Final Project Report - Simon Kallweit

Computer Graphics ETHZ 2015

Motivational Image

The motivational image depicts four natural elements: earth, fire, water and air. I did not intend to reproduce the image closely, but I liked the main idea and composition. The image shows a few interesting phenomena for rendering, e.g. glossy reflections, heterogeneous media and light emission from volumes.

Motivational Image

Motivational Image

Third Party Libraries

In addition to the libraries already used by Nori from the beginning, the following libraries have been added:

Basic Features

The following features I have already implemented as part of the renderer I created for the 2014 Image Synthesis class. They are not graded so there is no in-depth description/verification of their implementation.

Disney BRDF

Surface appearance is very important for generating realistic images. Having implemented a whole list of different BSDFs in the past, I wanted to implement something more flexible this time, even if it is not fully physically correct. I decided to implement Disney's Principled BSDF, which is thoroughly described in [1]. Additional information is available in [2] and [3]. This BSDF is physically based but not completely physically correct (e.g. not always energy conserving). It was designed with the following principles in mind:

The BRDF is parametrized by a single color value and a set of scalar values in the range \([0..1]\). The effect of these parameters is shown in the following image:

Disney BRDF

Visualization of the Disney BRDF parameters (rendered in Nori)

Verification

Verifying the BSDF is not an easy task, as there is no reference implementation to compare against. In the following sections I show qualitative comparisons against BSDFs in Mitsuba as well as point out some of the expected behavior of the BSDF.

Variables and Terms

\( \theta_i \) Incident angle
\( \theta_o \) Exitant angle
\( \theta_h \) Half angle
\( lerp(t,a,b) = (1-t)a + tb \)

Fresnel Terms

Instead of using the full fresnel equations, the Disney BRDF uses Schlick's approximation defined as follows:

\[ F(\theta) = (1 - \cos{\theta})^5 \]
Diffuse Model

Instead of relying on the default Lambert or Oren-Nayer diffuse reflection models, the Disney BRDF uses an empirical model, which reduces the diffuse reflectance by 0.5 at grazing angles for smooth surfaces and increases the reflectance by up to 2.5 for rough surfaces. The diffuse reflection model is defined as follows:

\[ f_d(\theta_i,\theta_o) = \frac{baseColor}{\pi} (1 + (F_{D90} - 1) F(\theta_i)) (1 + (F_{D90} - 1) F(\theta_o)) \] \[ F_{D90} = 0.5 + \cos{\theta_h}^2 roughness \]

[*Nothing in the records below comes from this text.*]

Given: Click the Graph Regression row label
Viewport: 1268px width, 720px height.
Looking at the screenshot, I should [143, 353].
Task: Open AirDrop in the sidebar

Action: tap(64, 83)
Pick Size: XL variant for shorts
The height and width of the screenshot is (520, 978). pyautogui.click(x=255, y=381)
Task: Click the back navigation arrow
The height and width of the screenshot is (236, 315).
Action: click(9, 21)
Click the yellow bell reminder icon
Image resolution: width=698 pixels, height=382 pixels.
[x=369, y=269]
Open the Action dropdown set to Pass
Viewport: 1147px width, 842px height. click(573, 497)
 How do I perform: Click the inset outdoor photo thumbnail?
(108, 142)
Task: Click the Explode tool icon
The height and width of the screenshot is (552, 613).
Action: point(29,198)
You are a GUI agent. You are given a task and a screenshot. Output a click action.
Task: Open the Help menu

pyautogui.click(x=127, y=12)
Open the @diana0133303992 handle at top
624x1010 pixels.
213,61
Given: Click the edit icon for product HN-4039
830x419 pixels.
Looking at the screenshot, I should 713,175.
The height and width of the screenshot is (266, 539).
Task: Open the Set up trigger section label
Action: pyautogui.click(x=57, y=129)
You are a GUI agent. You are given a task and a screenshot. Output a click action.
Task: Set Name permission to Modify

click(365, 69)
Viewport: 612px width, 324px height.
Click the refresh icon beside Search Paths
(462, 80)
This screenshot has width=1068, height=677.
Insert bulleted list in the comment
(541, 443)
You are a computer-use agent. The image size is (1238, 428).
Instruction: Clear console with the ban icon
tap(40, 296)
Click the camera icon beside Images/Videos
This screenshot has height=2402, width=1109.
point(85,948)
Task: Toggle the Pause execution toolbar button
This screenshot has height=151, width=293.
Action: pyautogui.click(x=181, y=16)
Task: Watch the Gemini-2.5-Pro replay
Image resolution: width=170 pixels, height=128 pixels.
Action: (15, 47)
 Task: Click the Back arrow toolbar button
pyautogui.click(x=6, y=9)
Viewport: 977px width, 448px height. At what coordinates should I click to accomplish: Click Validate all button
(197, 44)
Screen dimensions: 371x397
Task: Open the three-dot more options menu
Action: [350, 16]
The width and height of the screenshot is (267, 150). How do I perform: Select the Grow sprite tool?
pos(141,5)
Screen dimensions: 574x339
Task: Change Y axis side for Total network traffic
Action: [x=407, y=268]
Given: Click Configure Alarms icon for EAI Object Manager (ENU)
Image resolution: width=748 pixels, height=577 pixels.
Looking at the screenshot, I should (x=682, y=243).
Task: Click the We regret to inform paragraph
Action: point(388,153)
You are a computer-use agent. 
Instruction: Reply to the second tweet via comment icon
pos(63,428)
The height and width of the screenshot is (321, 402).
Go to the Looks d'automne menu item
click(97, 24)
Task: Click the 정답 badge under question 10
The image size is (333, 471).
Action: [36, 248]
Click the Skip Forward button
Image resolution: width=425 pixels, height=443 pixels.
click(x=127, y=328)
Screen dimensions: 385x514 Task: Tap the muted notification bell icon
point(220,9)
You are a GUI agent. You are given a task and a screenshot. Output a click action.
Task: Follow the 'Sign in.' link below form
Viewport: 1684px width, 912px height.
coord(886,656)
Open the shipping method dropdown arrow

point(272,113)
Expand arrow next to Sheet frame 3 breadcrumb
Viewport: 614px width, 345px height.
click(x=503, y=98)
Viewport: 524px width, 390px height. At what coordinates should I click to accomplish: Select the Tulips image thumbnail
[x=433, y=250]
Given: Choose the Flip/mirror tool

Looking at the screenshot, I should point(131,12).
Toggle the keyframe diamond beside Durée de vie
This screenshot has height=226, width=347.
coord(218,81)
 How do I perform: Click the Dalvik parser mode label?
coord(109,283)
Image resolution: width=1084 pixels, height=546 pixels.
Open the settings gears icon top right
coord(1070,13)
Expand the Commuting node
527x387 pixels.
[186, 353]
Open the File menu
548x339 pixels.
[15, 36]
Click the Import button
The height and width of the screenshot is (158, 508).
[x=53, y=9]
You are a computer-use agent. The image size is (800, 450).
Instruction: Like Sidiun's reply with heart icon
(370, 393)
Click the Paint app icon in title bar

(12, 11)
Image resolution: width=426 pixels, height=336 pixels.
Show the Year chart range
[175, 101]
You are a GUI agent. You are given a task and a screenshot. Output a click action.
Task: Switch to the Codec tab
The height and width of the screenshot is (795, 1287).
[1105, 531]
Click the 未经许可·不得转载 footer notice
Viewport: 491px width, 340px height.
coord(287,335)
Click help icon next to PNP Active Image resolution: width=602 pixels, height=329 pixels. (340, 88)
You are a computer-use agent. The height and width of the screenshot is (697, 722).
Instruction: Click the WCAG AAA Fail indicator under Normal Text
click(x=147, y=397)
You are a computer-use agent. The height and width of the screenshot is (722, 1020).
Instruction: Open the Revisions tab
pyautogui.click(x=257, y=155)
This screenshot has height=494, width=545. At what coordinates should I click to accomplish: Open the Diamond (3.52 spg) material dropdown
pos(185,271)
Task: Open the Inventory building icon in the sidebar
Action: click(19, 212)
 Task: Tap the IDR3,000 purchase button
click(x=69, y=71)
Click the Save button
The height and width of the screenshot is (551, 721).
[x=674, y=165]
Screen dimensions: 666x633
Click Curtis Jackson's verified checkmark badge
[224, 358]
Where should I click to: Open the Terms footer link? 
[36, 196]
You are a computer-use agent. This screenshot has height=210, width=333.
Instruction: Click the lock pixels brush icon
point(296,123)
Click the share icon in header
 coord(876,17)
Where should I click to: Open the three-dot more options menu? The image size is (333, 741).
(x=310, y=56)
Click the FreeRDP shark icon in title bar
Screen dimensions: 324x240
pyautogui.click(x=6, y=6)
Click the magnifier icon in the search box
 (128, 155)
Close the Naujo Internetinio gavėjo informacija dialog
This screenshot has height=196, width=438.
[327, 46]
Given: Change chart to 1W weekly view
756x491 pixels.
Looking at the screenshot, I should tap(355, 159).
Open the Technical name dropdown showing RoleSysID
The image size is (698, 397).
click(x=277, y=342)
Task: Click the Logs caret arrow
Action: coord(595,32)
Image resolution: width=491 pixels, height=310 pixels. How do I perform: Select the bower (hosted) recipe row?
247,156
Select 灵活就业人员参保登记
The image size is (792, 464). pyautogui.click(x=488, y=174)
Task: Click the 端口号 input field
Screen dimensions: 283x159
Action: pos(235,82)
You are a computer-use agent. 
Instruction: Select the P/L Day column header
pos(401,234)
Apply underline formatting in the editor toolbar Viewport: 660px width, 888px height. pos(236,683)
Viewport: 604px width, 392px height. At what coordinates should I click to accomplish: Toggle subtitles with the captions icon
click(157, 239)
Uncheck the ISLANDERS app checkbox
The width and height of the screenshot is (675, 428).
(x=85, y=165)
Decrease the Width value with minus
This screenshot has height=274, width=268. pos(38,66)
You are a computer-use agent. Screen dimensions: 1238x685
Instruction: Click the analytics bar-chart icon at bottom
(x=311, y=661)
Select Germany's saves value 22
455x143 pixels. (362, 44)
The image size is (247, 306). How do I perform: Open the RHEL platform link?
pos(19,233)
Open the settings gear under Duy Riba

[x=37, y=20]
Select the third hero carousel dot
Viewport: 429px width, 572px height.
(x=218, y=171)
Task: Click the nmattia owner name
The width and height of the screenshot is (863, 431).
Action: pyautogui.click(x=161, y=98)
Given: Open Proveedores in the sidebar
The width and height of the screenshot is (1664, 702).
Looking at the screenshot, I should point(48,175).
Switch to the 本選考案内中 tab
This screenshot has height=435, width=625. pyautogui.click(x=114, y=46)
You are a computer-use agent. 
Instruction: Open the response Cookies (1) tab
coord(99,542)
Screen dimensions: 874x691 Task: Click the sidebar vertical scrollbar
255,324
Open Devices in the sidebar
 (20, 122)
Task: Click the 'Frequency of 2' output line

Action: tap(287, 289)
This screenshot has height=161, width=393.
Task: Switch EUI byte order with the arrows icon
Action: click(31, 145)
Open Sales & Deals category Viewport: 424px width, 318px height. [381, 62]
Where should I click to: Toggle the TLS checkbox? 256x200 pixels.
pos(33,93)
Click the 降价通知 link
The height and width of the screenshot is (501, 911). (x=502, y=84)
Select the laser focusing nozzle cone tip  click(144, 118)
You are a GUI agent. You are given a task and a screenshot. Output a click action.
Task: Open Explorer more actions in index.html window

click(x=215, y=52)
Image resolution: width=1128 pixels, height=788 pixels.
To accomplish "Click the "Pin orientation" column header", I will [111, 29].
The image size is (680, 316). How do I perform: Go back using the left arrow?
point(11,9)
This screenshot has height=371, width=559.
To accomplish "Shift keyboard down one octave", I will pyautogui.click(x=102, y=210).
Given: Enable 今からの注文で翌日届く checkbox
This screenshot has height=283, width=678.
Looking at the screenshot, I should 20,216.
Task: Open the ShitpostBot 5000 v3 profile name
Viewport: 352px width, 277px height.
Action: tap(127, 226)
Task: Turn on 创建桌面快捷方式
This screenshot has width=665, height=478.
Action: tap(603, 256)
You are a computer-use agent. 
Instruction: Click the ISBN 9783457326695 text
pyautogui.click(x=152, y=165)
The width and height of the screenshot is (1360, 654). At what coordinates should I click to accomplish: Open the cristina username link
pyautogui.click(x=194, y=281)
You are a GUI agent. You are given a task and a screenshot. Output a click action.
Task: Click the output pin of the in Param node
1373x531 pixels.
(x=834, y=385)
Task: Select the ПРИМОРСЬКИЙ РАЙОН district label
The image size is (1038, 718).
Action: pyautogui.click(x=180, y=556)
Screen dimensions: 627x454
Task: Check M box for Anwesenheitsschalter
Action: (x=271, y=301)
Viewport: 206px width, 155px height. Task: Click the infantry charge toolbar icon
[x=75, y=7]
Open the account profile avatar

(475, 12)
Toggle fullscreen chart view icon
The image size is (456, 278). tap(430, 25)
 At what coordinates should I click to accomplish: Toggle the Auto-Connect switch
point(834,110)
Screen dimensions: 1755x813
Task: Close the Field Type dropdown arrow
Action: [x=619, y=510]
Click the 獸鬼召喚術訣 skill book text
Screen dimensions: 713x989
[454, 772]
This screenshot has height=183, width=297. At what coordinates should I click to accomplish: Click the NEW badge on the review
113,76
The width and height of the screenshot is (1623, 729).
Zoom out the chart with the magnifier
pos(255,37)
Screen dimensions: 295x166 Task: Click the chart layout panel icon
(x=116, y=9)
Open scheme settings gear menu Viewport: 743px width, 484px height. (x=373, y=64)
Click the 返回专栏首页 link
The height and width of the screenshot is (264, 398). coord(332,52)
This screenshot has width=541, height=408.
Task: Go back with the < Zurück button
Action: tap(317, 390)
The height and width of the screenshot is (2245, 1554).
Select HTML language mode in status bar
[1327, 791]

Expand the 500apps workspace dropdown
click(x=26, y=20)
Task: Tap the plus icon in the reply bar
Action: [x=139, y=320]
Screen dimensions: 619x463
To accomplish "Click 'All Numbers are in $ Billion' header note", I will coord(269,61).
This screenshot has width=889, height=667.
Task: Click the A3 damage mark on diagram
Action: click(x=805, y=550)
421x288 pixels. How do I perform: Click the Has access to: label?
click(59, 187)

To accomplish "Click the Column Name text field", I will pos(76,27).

The following clearly shows the decreased/increased reflectance at grazing angles compared to the Lambert model:

Disney Lambert

\[roughness = 0.0\]

Disney Lambert

\[roughness = 0.5\]

Disney Lambert

\[roughness = 1.0\]

Subsurface Model

To model subsurface scattering the Disney BRDF blends between the diffuse model and a Hanrahan-Krueger inspired model. This subsurface scattering model is a very crude approximation and only works for materials with very short mean free paths.

\(subsurface = 0.0\) \(subsurface = 1.0\)

Subsurface Model

Specular / Clearcoat Model

The specular lobes use a standard microfacet model defined by:

\[ f_s(\theta_i, \theta_o) = \frac{D(\theta_h)F(\theta_i)G(\theta_i,\theta_o)}{4\cos\theta_i\cos\theta_o} \]

where \(D\) is the normal distribution, \(F\) is the fresnel term and \(G\) the shadowing term For the normal distribution, the Generalized-Trowbridge-Reitz (GTR) is used:

\[ D_{GTR}(\theta_h) = \frac{c}{(\alpha^2 \cos^2\theta_h + \sin^2\theta_h)^\gamma} \]

where \(c\) is a normalization constant and \(\alpha\) is the roughness value. Two specular lobes are used, the main specular lobe using \(\gamma = 2\) and the clearcoat lobe using \(\gamma = 1\). Instead of specifying the IOR explicitly, the BRDF uses the \(specular\) parameter, which maps to a range of \([0..0.8]\), that corresponds to IOR values of \([1..1.8]\), where the middle value corresponds to an IOR of \(1.5\) (polyurethane). For the clearcoat lobe, a fix IOR of \(1.5\) is used, and the strength is based on the \(clearcoat\) parameter that is scaled to a range of \([0..0.25]\). The roughness value of the specular lobe is defined as \(\alpha = roughness^2\), whereas the roughness value of the clearcoat lobe is defined as \(\alpha = lerp(clearcoatGloss, 0.2, 0.001)\).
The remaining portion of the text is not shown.